For Garment Manufacturers
- Feeding tension: Reduce upper thread tension by 15–20% on lockstitch machines. High tension pulls loops into the seam, causing tunneling.
- Needle type: Use ballpoint needles (size 75/11 or 80/12) — never sharp point. A single wrong needle can shred 3 meters of pile in seconds.
- Washing protocols: Enzyme washing (cellulase-based) improves softness but only on cotton-blend hershers. For 100% poly, use low-temperature silicone softener (pH 5.5–6.2) to avoid coating buildup.
- Storage: Roll — never fold. Folding creates permanent creases that won’t relax, even after steaming.
People Also Ask
- Is hershers the same as fleece?
- No. Fleece is a sheared knit (usually polyester) with a fuzzy, cut surface. Hershers has uncut, upright loops and a two-layer construction — making it more resilient, less prone to pilling, and better for lamination.
- Can hershers be dyed with natural dyes?

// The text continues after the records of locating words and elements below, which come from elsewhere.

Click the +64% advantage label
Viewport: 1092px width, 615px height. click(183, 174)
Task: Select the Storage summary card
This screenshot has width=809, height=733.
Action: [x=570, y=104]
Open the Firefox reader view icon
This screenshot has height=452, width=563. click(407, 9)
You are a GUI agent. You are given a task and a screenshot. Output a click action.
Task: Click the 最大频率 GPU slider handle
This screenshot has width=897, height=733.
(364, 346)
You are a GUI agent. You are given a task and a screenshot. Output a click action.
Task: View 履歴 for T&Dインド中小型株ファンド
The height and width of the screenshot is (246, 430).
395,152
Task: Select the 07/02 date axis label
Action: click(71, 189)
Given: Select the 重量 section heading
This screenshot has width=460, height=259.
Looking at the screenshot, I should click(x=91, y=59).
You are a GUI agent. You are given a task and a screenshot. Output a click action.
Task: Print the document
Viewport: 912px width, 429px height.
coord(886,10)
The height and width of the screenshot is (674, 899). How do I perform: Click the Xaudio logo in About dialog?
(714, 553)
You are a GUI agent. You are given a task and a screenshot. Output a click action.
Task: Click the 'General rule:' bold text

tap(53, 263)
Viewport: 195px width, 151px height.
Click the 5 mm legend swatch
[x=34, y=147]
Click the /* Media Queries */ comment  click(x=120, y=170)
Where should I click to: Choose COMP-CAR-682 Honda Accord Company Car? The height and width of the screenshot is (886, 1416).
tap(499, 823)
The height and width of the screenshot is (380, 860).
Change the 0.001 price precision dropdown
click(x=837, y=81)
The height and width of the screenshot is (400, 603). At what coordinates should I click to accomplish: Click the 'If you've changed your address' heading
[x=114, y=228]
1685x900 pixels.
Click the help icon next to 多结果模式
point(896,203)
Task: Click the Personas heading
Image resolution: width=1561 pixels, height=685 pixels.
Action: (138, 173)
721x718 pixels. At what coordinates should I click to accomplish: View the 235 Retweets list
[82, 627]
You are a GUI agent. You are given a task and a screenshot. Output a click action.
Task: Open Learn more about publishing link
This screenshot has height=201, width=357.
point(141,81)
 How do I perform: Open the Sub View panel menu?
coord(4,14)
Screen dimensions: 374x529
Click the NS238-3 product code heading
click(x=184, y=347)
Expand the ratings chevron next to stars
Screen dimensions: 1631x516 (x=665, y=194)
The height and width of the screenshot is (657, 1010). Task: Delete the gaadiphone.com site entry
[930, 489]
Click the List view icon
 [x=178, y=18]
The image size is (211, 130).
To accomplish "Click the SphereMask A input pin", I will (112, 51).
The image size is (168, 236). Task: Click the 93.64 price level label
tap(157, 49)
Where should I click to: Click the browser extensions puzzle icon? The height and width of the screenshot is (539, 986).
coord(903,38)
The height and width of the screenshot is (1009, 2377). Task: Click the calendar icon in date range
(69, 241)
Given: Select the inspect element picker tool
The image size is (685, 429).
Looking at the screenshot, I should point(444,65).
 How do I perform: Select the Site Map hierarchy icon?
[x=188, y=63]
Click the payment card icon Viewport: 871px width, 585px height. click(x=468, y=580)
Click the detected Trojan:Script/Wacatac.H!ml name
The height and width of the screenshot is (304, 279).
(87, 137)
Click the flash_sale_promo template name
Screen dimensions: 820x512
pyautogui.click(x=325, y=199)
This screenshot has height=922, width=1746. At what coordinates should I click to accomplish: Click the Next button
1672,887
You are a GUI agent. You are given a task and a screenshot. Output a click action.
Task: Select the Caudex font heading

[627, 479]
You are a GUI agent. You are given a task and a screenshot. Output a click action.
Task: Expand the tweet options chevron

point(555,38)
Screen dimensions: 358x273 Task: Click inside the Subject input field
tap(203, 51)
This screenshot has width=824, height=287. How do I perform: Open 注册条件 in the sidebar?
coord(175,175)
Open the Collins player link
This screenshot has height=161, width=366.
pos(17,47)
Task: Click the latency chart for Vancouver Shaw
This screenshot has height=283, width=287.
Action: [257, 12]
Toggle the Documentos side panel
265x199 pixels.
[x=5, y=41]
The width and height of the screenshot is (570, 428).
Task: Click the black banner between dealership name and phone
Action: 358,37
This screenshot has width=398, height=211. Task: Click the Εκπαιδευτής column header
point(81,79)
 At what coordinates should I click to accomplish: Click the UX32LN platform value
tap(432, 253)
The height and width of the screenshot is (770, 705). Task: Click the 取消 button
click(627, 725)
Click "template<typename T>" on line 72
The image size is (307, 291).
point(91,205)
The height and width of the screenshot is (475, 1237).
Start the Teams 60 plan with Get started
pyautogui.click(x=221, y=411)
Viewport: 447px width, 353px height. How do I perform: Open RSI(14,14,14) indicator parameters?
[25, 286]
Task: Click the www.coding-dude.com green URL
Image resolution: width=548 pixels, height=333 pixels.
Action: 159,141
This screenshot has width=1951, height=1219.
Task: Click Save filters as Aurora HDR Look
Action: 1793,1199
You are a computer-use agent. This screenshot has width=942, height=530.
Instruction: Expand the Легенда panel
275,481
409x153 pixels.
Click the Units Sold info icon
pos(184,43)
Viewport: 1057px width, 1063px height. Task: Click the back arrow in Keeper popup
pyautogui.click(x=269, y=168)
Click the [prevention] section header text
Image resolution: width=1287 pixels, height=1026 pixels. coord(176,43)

- Rarely — and not effectively. Polyester requires disperse dyes. Natural dyes (e.g., indigo, madder) bind only to cellulose or protein fibers. Attempting natural dyeing results in surface staining, not penetration, and fails AATCC TM16 lightfastness.
- What’s the difference between hershers and French terry?
- French terry is a weft-knitted fabric with uncut loops on one side and a smooth face — but it’s far heavier (320–450 g/m²), less elastic, and lacks the engineered backing stability of hershers. French terry also pills faster (Martindale ~15,000 cycles vs. hershers’ 35,000+).
- Does hershers require special care labels?
- Yes. Per FTC Care Labeling Rule, state: “Machine wash cold, gentle cycle. Tumble dry low. Do not bleach. Do not iron pile side.” Include ISO symbols — especially the ‘do not iron’ icon with a crossed-out iron.
- Is hershers suitable for vegan fashion certifications?
- Yes — if 100% synthetic (polyester/spandex). But verify no animal-derived processing aids (e.g., lanolin-based lubricants) were used. GOTS excludes synthetics; GRS or PETA-approved Vegan are appropriate alternatives.
- How do I calculate yield for hershers in grading?
- Account for 4–6% extra consumption vs. standard knits due to loop compression during spreading. Always request a spread test from your cutter before bulk — pile height reduces effective width by ~1.8 cm per meter at 150 cm nominal width.